Set task 1: In the entries after the text, change "Action" to "Response" wherever it appears and write those entries out again with nothing else altered. Leave the pictures out.

Increasing Rent

10 Replies

Hello Everyone,

I currently own a fourplex and am living in one of the units. The average market rent for a unit is $600. My units are being rented out for $525, $525, and $510 respectively. The tenants have been residing in the apartment for four years and are excellent tenants. The tenant that pays $510 is an older lady and will complain if rent is increased. She even mentioned to me not to increase the rent when I first purchased the property. They have not had the rent increased in four years. I just purchased the property on 12/12/14 and I am not sure what letter to send to increase the rents or by how much and when. The market rate is only taking into consideration the 2 bedrooms. Each unit has 2 bed rooms, one bath, a washer, dryer, and dishwasher with a detached garage. I need to increase the rents, but do not want to scare the tennants out.

Does anyone have any advice?

Thank you!

I would address it at lease renewal. Hopefully they don't all renew at the same time or you may have to hold back a bit to make sure that you don't have mass exodus.

I have a friend who has been aggressive with keeping his properties at market, due to their superior quality and high demand area, it has done him well.

We do everything in a controlled fashion, it depends on what else we have going on and how long we would be vacant if they tenant left upon increase.

I don't know where I read it, but we have it in our lease as like a customer loyalty program where if they renew the increase is only $15 of $20 a month for the renewal, depending on the area and size.

This allows people to know up front what the rent situation will be and turns a negative into a perceived positive.

This is what we did when we purchased an 8-plex that was fully occupied and below market rent:

First we introduced ourselves by letter and by making a personal visit to each unit.

Material supplied:
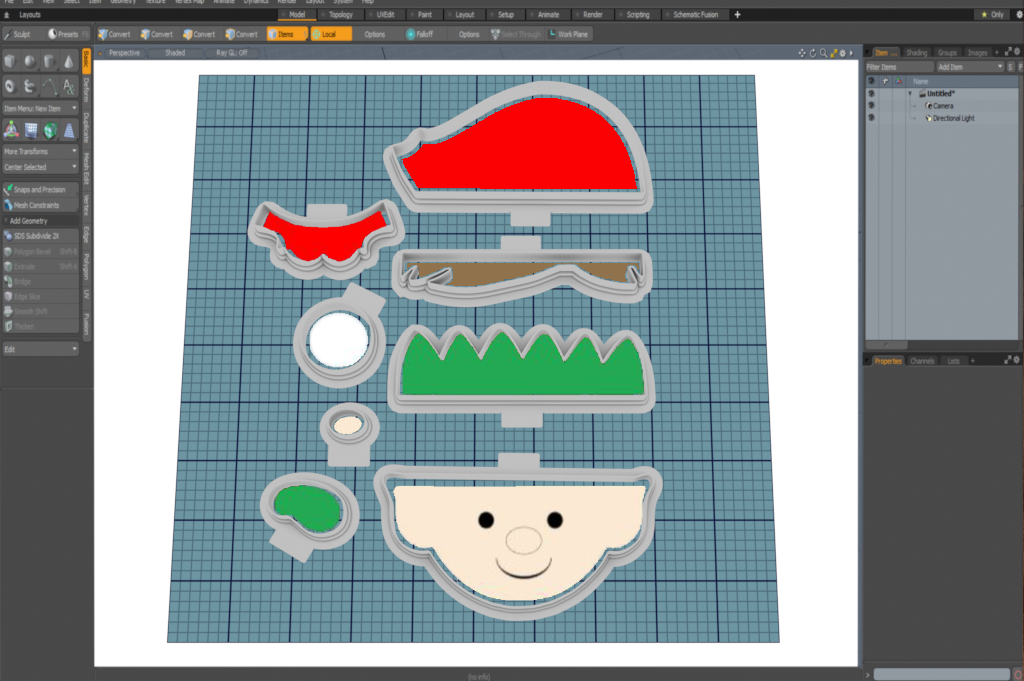The height and width of the screenshot is (681, 1024).
Task: Collapse the Untitled scene tree
Action: (x=910, y=93)
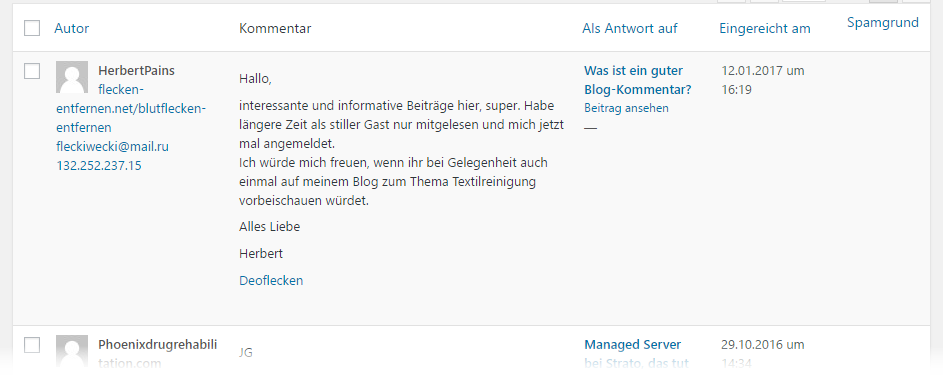Screen dimensions: 943x376
Task: Click the Kommentar column header
Action: tap(275, 28)
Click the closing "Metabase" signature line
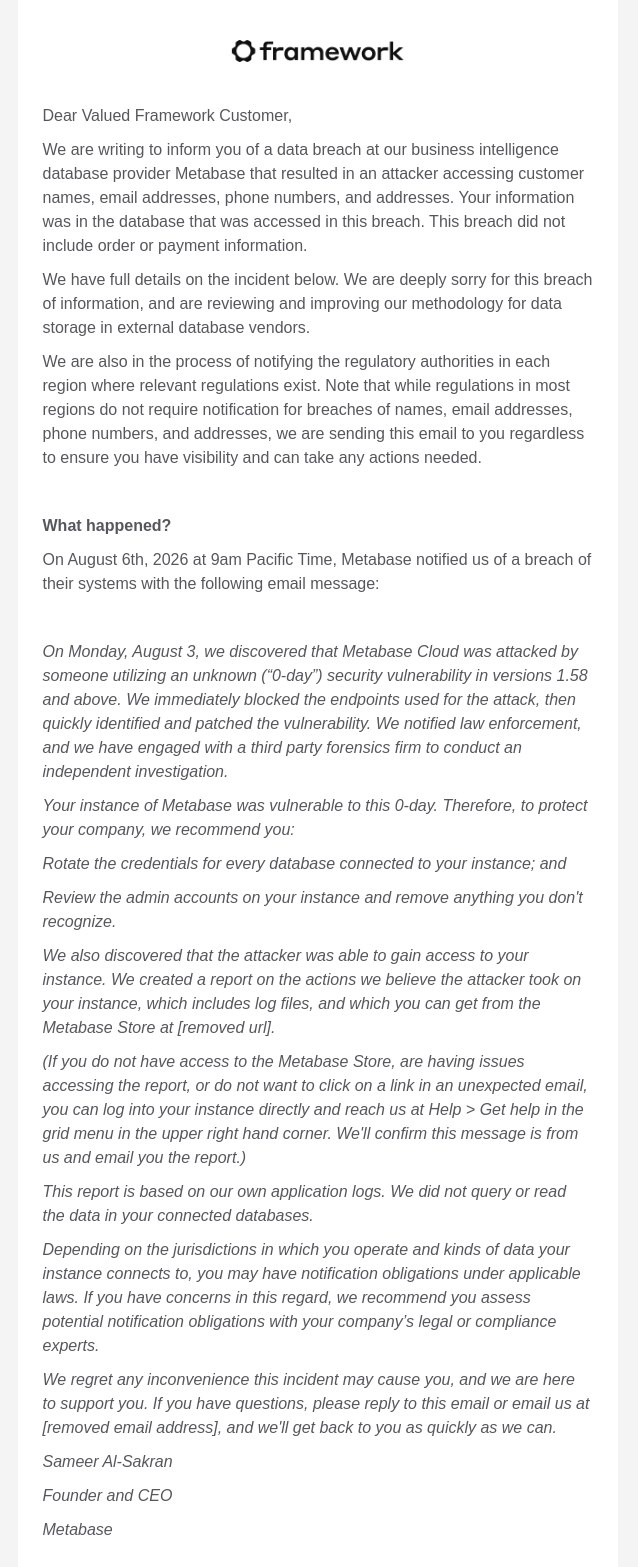Viewport: 638px width, 1567px height. point(77,1530)
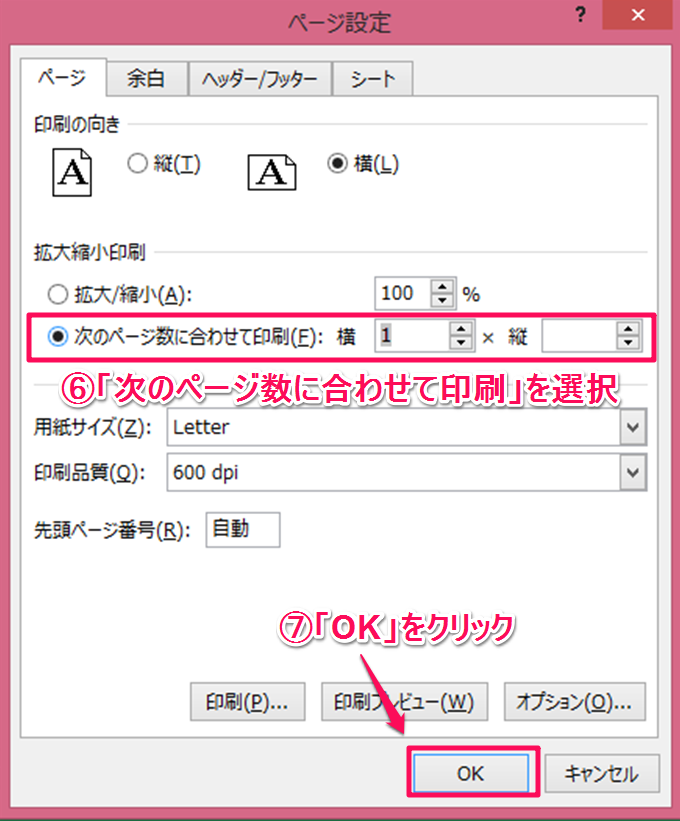
Task: Switch to the 余白 tab
Action: click(146, 79)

Set task 2: Return the passage of the rent-increase text from "Does anyone have" up to and including "a perceived positive.", copied word for word.

Complete response 1:
The height and width of the screenshot is (681, 1024).
Task: Collapse the Untitled scene tree
Response: (x=910, y=93)
Screen dimensions: 943x376
Task: Click the Kommentar column header
Response: tap(275, 28)
Click the closing "Metabase" signature line
Viewport: 638px width, 1567px height. point(77,1530)
Task: Switch to the 余白 tab
Response: click(146, 79)

Complete response 2:
Does anyone have any advice?

Thank you!

I would address it at lease renewal. Hopefully they don't all renew at the same time or you may have to hold back a bit to make sure that you don't have mass exodus.

I have a friend who has been aggressive with keeping his properties at market, due to their superior quality and high demand area, it has done him well.

We do everything in a controlled fashion, it depends on what else we have going on and how long we would be vacant if they tenant left upon increase.

I don't know where I read it, but we have it in our lease as like a customer loyalty program where if they renew the increase is only $15 of $20 a month for the renewal, depending on the area and size.

This allows people to know up front what the rent situation will be and turns a negative into a perceived positive.